At the Summit on Clean Cooking for Africa on May 14, 2024 in Paris, France, World Resources Institute (WRI) and the Clean Cooking Alliance (CCA) announced a strategic partnership to further embed clean cooking into a broad range of sustainable development initiatives across the two organisations. The partnership aims to improve lives among the 2.3 billion people around the world who currently lack access to clean cooking — including four out of five people in Africa who have no choice but to use wood, charcoal and other polluting fuels and traditional stoves or even open fires.

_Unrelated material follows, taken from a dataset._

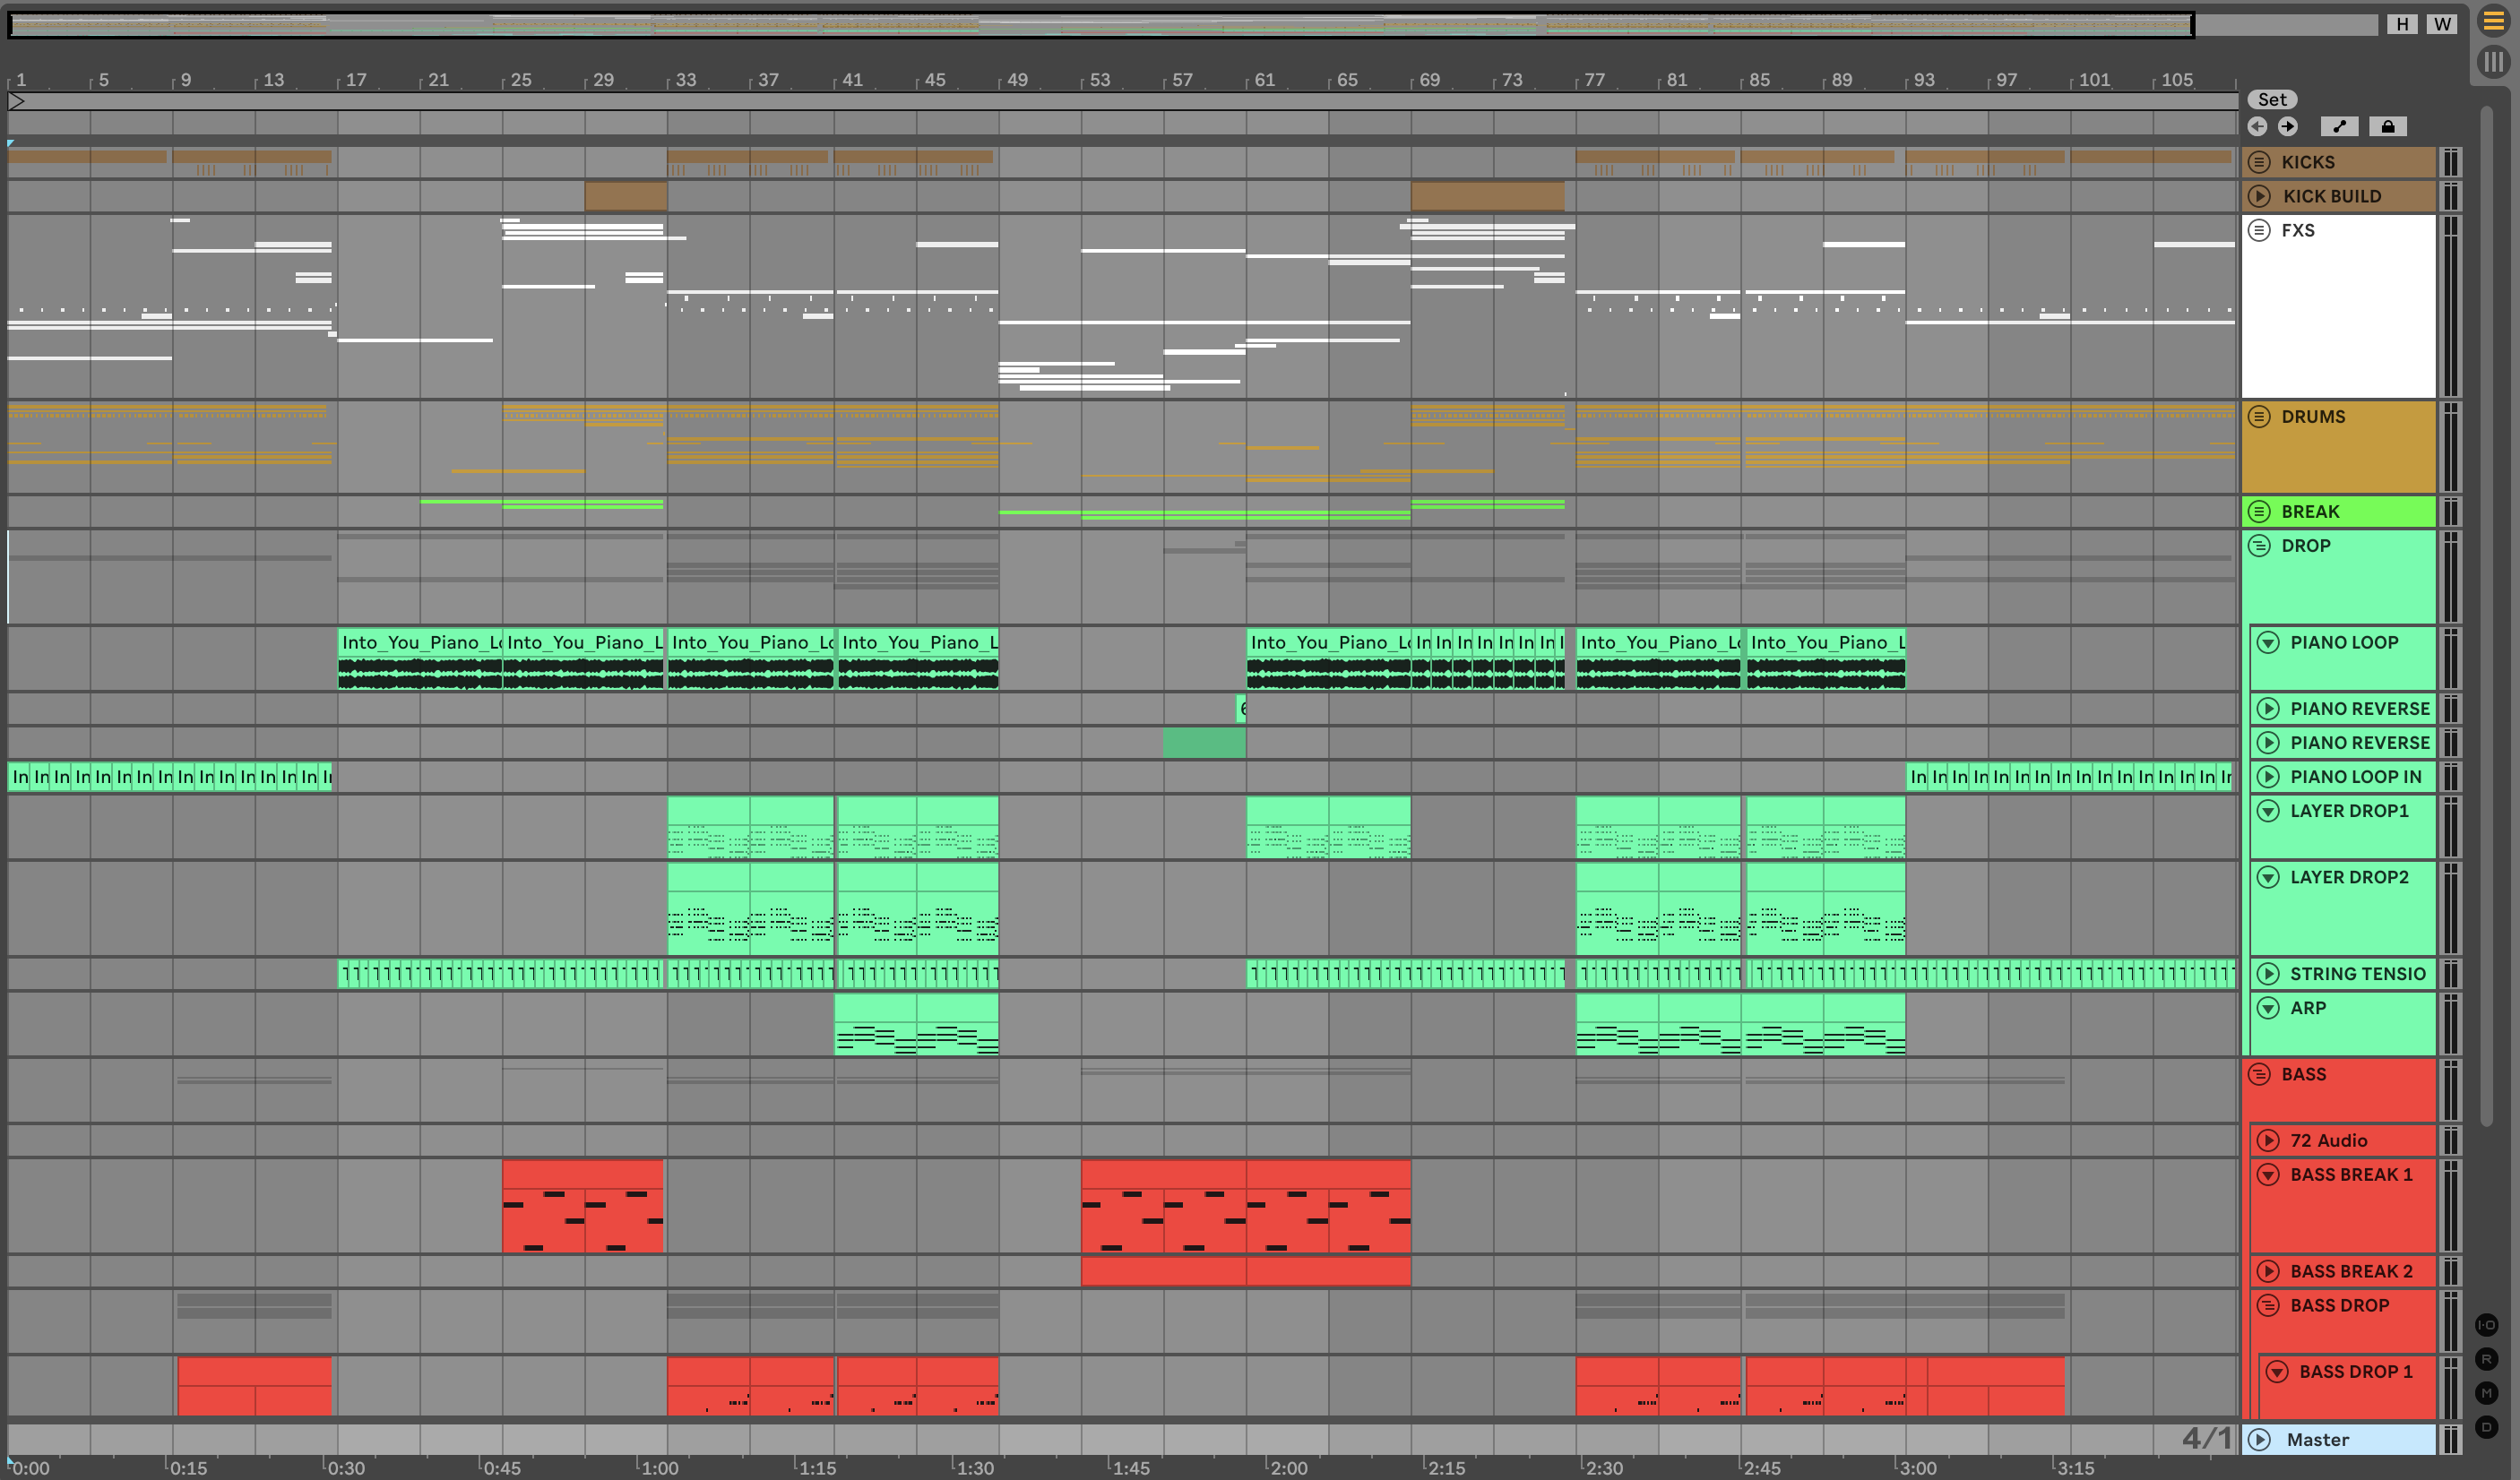Switch to Session view via the vertical bars icon
The height and width of the screenshot is (1480, 2520).
[2493, 62]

Clean cooking, on the other hand, includes the use of modern stoves and cleaner fuels that reduces exposure to toxic pollutants.

This partnership builds on a history of collaboration between WRI and CCA, including incorporating clean cooking data from Nepal and Kenya into the Energy Access Explorer, a geospatial energy planning platform hosted by WRI. Going forward, this clean cooking partnership will complement and strengthen work in Kenya, Nepal and other countries in sub–Saharan Africa and Asia, supporting local partners and governments to advance forest protection, landscape restoration and healthy cities, as well as enhancing global initiatives on energy access, sustainable food systems and youth engagement.

Wanjira Mathai, WRI’s Managing Director for Africa and Global Partnerships, said, "At WRI, we are always looking for practical, locally led solutions to the climate crisis that work for people, nature and climate. This partnership with CCA enables us to work collaboratively to tackle one of the biggest development challenges ever. We are thrilled to combine efforts with CCA to embed clean cooking solutions into our work across energy, cities, vital landscapes and food at WRI.”

Through this partnership, WRI and CCA will develop research and tools and organize events to integrate clean cooking solutions into initiatives related to urban communities, nature-based solutions, food systems and youth engagement. By working together, both organizations aim to create strategies to adopt clean cooking practices to benefit those with the greatest need, while ensuring that nature and ecosystems otherwise polluted by traditional cooking practices are preserved and even restored.

Dymphna van der Lans, CCA’s CEO, said, “By partnering with WRI, we can embed clean cooking in ways that will help people and ecosystems flourish. This type of cross-cutting and systemic collaboration is essential for large-scale, long term clean cooking transitions, and I hope that our partnership will inspire others to prioritize clean cooking and secure the financing need for meaningful change.”